Suppose a virus infects one person. That person can infect at least one more person. This is usually a case of exponential growth. That is, one person infects multiple others and we have a chain reaction that quickly explodes in quantity. Even though the model is exponential, there are some variables that are very hard to put in the equation. A person may infect zero others because that person lives alone and far away from others for example. The body of each person reacts differently to the same virus. The virus outbreak may coincide with summer or winter and the season has an impact on how fast the virus spreads. Sometimes we disregard some variable because we think it has little importance and we err because of that. It's very common to overestimate or underestimate the variables in play.

Suppose we have a relationship that is how much water evaporates per day in regards to the volume of a lake. This is probably not a linear relationship and we are also oversimplifying the problem. Volume by itself is not a good variable to predict how much water evaporates. Surface area is better for that. And the equation is more complicated than we would otherwise have thought because we have to consider moisture, wind speed, temperature, solar radiation and other factors. The model for that is really not that simple. The mathematical models behind climate prediction are complicated because they include many variables and their relationships are often non-linear.

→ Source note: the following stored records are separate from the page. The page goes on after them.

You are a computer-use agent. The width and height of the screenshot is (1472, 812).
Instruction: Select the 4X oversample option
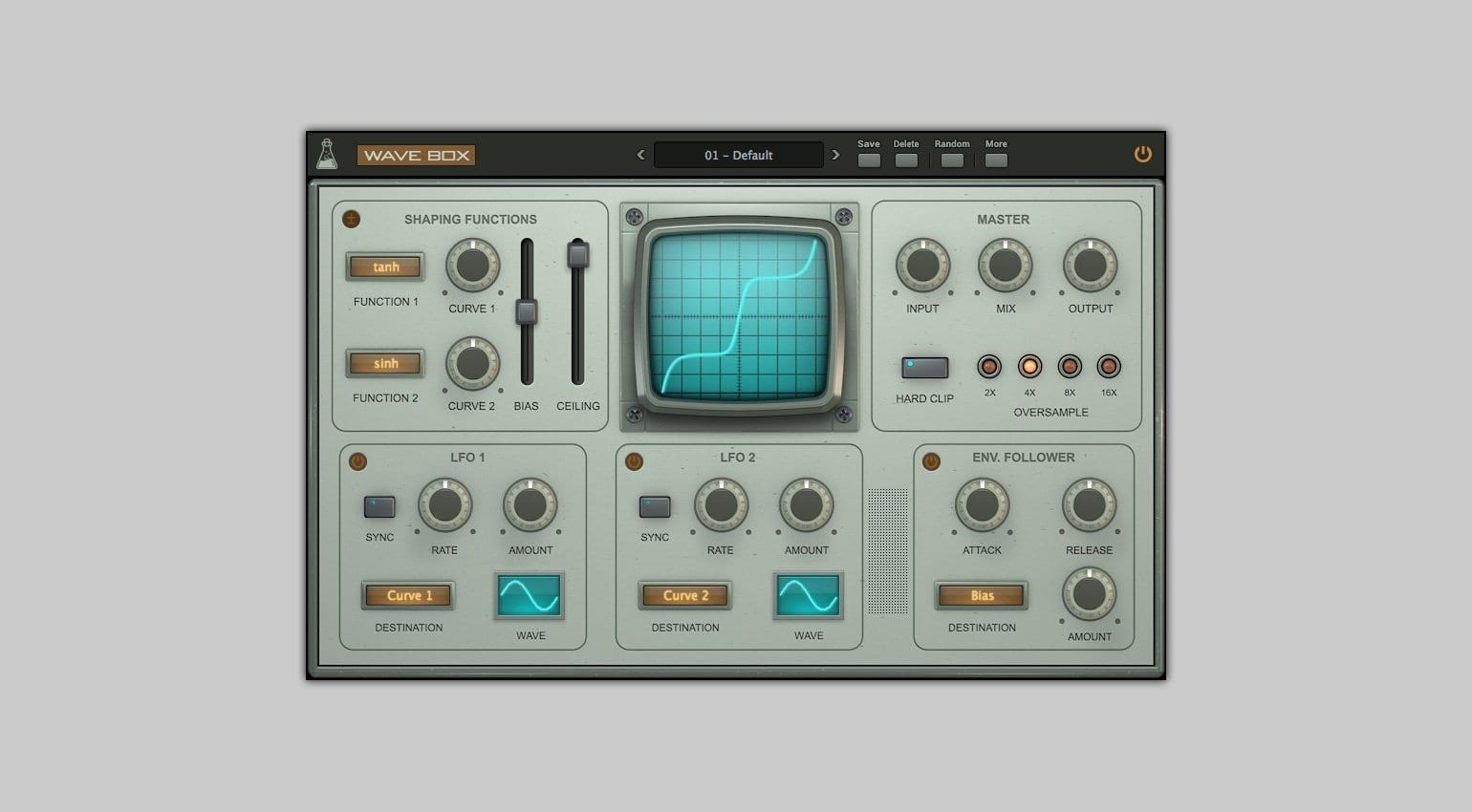coord(1029,368)
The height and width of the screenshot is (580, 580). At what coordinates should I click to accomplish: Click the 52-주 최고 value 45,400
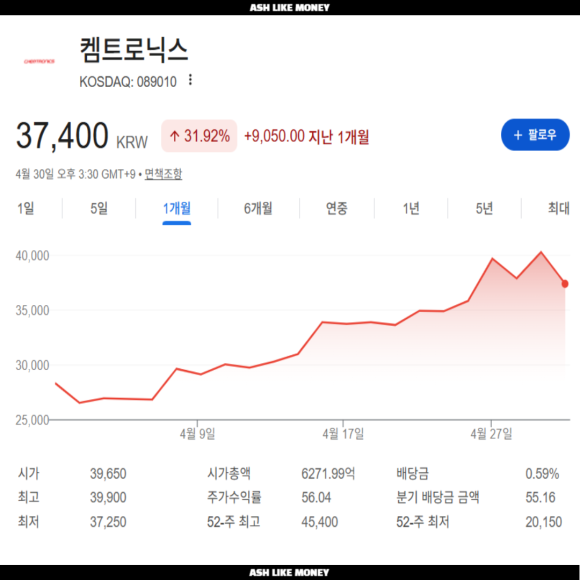point(320,522)
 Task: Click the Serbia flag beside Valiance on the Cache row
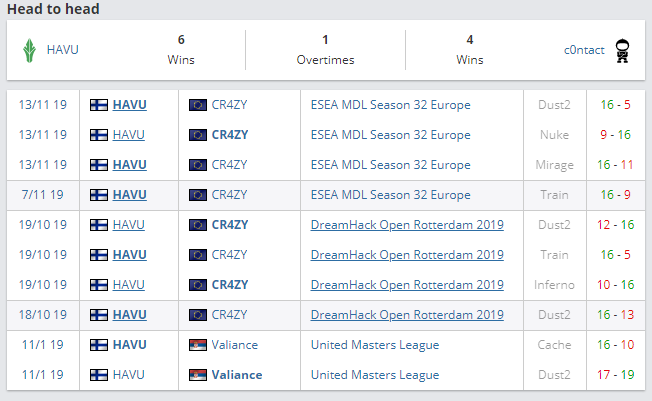pos(198,345)
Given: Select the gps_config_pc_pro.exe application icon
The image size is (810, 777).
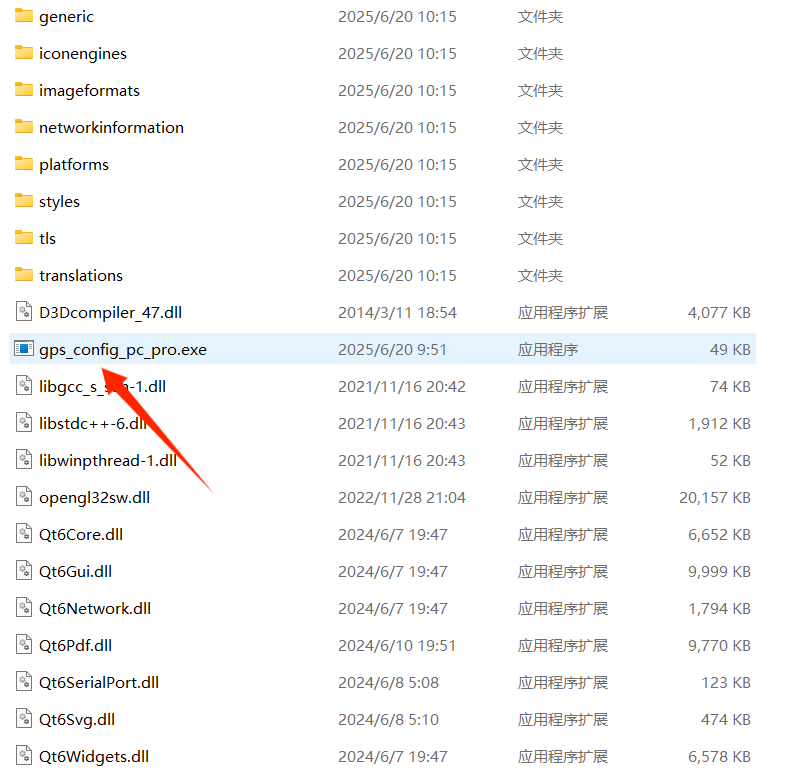Looking at the screenshot, I should coord(24,349).
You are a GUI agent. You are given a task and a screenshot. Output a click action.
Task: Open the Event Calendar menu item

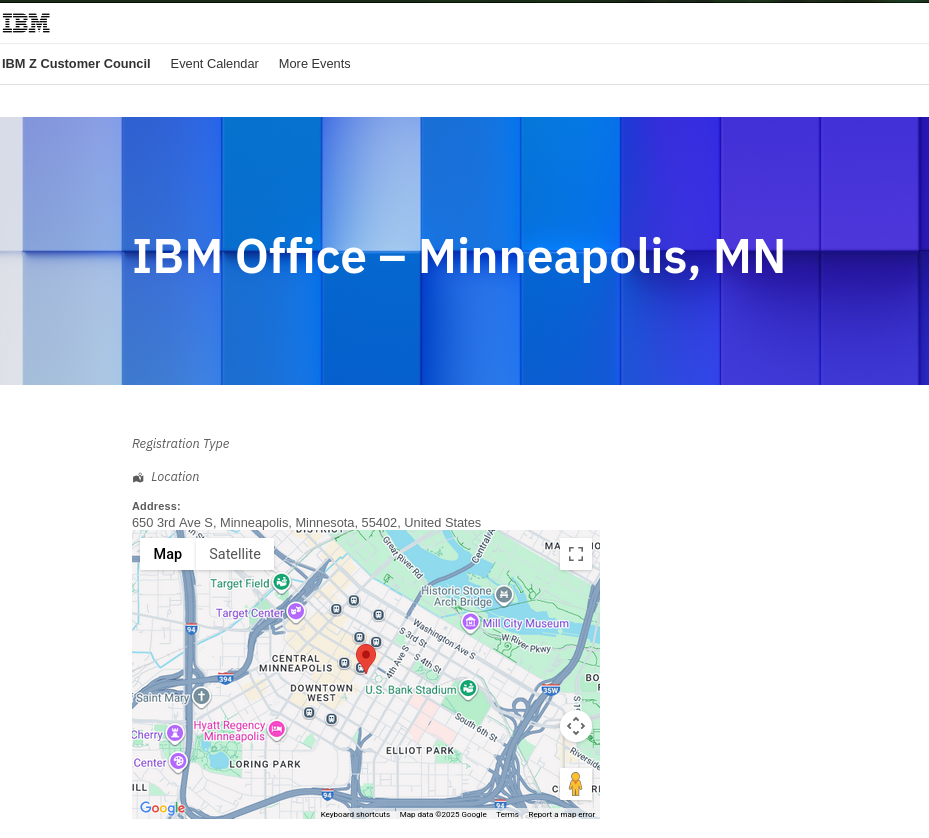coord(214,63)
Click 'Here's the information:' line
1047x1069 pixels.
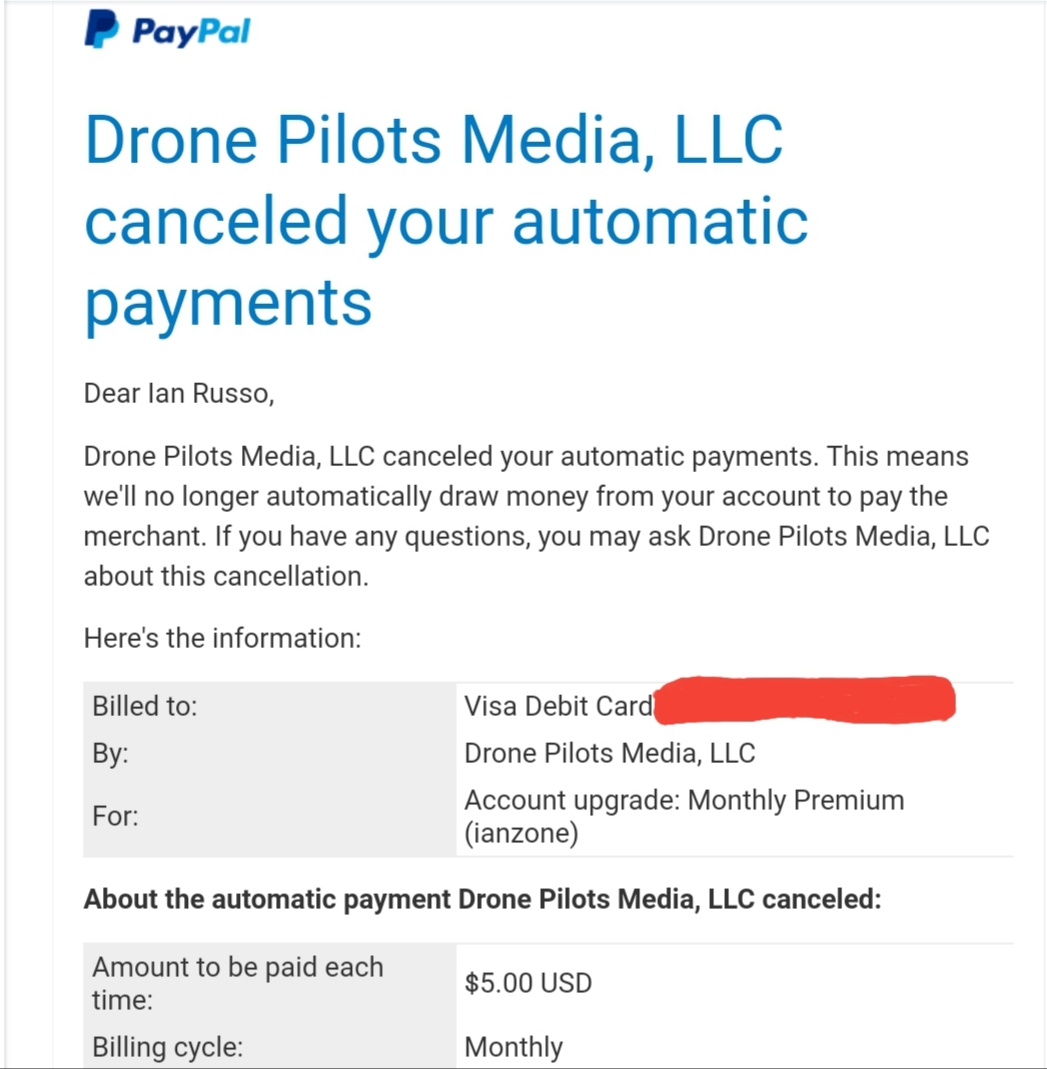[x=222, y=639]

I think the easiest equation of all non-linear relationships is [math]\displaystyle{ f(x) = x^2 }[/math]. For each unit we increment to the side of a square, the area increases by the square of it. Think about cubes and the volume grows even faster than that.

There is a very simple demonstration of a non-linear relationship using the unit circle. You can do it with a calculator too.

sin(x) cos(x)
10° 0.174 0.985
20° 0.342 0.94
30° 0.5 0.866

Notice that we took steps at a constant rate for the angle, but the value's of sine and cosine didn't increase with the same ratio.

Linear graph

To say that we have a constant rate of change can mean two things: the rate of change is positive or negative; or the rate of change is zero. That's a very common source of mistakes! Without more information we don't know whether the function is increasing, decreasing or neither.

Let's say we have a free fall problem. Gravity for most daily life purposes is a constant force. It doesn't matter if we are at ground level or flying at 10 km of altitude. For distances between planets or stars we can't treat gravity as a constant force because with large distances the force decreases. Suppose a person jumps from a plane flying at 2 Km of altitude, parallel to the ground. The initial vertical velocity is zero. Over time the person accelerates. Without numbers, what we can already assume is that the acceleration is positive because the person is falling and gaining velocity.

Which graph better represents acceleration x time during a free fall?

The first one could be the result of reversing the orientation of the vertical axis, but it's also a misconception. With the person falling down, one could naturally think that the graph that best describes such motion is a straight line going down. The question is about acceleration, not a trajectory!

The third one is a confusion between velocity and acceleration. We often use both interchangeably in daily life without much trouble. But we often also forget that acceleration due to gravity is a constant. Velocity is increasing during the free fall, but the acceleration is not.

The correct graph for acceleration x time for free fall is graph 2.

Non-linear graph

Now which graph better represents distance x time during a free fall?

A common mistake is to make the association between a trajectory that is a straight line and the graph. The parabola means that the rate of change of the distance from the starting position is not linear. For each instant of time, the distance increases with the square of it. I think that this is where some confusion happens. Distance is measured in meters or any multiple of it. The fact that the variation of distance over time is non-linear is not related to the unit having or not having a square in it. Over time the velocity increases during the free fall. As such, for each second that passes, the distance travelled keeps increasing faster and faster.